### Stored data entries
══════════════════════════════
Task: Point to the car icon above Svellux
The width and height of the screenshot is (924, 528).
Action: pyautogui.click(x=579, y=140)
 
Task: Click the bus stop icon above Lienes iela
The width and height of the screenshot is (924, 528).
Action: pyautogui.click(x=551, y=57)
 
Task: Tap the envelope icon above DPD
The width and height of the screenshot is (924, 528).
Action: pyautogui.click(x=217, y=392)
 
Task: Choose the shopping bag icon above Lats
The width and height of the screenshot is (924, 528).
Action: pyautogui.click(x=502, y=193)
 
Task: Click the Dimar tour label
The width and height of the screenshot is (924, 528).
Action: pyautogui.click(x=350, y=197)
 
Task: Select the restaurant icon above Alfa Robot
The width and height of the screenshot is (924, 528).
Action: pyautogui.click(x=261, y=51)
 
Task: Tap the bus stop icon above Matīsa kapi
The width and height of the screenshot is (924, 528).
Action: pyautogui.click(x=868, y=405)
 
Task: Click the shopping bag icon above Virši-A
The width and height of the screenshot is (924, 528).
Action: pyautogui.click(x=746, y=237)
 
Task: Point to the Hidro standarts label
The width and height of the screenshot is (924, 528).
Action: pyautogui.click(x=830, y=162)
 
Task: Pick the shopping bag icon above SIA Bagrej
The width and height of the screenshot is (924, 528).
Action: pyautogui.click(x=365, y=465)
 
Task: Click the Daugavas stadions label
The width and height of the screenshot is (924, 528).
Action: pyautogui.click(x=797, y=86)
══════════════════════════════
### STATED GOAL
Starting at the first line of the items and ending at the line containing "Action: pyautogui.click(x=217, y=392)", write out those lines again with "icon" changed to "symbol" and nothing else altered.

### RESPONSE
Task: Point to the car symbol above Svellux
The width and height of the screenshot is (924, 528).
Action: pyautogui.click(x=579, y=140)
 
Task: Click the bus stop symbol above Lienes iela
The width and height of the screenshot is (924, 528).
Action: pyautogui.click(x=551, y=57)
 
Task: Tap the envelope symbol above DPD
The width and height of the screenshot is (924, 528).
Action: pyautogui.click(x=217, y=392)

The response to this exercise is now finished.